▸ TASK PROMPT: In the article about the costumes in the Liberace biopic, whose house was used as Liberace's Nevada home?

▸ PROVIDED TEXT:
•••

Susanne Madsen on the “Ver-sayce” costume references hidden in Soderbergh’s Liberace biopic
After glowing reviews in Cannes, Steven Soderbergh’s mesmerising HBO-produced tale of Liberace’s tempestuous relationship with his live-in boyfriend Scott Thorson gets its release in UK cinemas this week, starring a mind-blowingly amazing Michael Douglas as Liberace and an outstanding Matt Damon as Thorson. And twenty minutes into the film it’s pretty clear that Donatella Versace is going to mood board the hell out of this thing. From Liberace’s houseboy Carlucci in tight white trousers, prodding a crotch-level silver platter of sausages in Matt Damon’s face, going “pig in a blanket. You want a pig in a blanket?” to a beefcake Damon throwing temper tantrums in tiny Swarovski-encrusted Speedos, this movie is fashion gold thanks to costume designer Ellen Mirojnick.
While Mirojnick – long-time Michael Douglas collaborator and costume legend – is largely known for her coolly elegant and precisely edited offerings for Basic Instinct, Wall Street and Fatal Attraction, her slightly random credit for Showgirls demonstrates she’s also quite at ease with a sparkly sequin and a “Ver-sayce” universe. In Behind the Candelabra, Mirojnick somehow manages to balance excess with restraint, underscoring the grotesquely gaudy without ever stepping into parody. This is partly because of the (topic considered) self-control she shows away from Liberace’s boogie-woogie antics, dressing off-duty Lee in a succession of caftans and robes based on archive images of Mr Showmanship lounging at home.
We enter the stage in 1977 when Liberace – hiding in plain sight in his Swarovski-studded closet, wearing his usual shy and retiring stuff – is at the height of his fame, and Michael Douglas’ eyes twinkle just as much as his glitzy lace bibbed outfits. When we later join a wide-eyed Thorson at Liberace’s ‘palatial kitsch’ Nevada domicile (played by Zsa Zsa Gabor’s home in Bel Air), Liberace is kicking back in a pair of gold slippers and a white caftan. As Douglas floats around and daintily rearranges folds in the embroidered fabric, he brings together costume and character with the subtlest, most perfectly judged movements.
All the film’s jewellery has been painstakingly replicated from the original pieces, but rather than simply copying the work of Liberace’s designer Michael Travis, Ellen Mirojnick has re-imagined the stage outfits in new (less costly) versions, like the famous pink beaded King Neptune’s cape complete with a seashell collar. Her construction of Liberace and Thorson’s characters is outstanding: like a slightly deranged Hugh Hefner, Douglas spends much of the film shuffling around in slippers and lavish silk robes while Matt Damon’s Scott Thorson morphs into a chesty blond playmate in sequinned shirts and skimpy swimwear, dripping in gold chains like another of Liberace’s gilded possessions.

•••

▸ INFORMATION PROVIDED:
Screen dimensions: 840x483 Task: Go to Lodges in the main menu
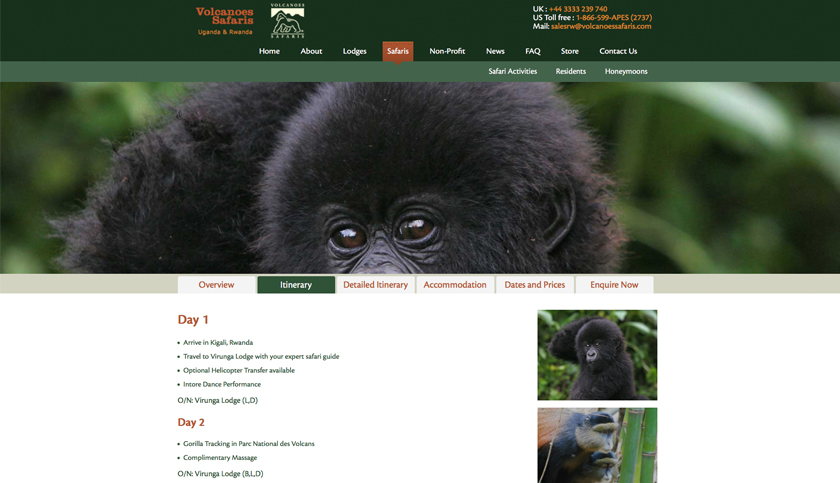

•••

▸ ANSWER TO THE PROBLEM: Zsa Zsa Gabor's home in Bel Air.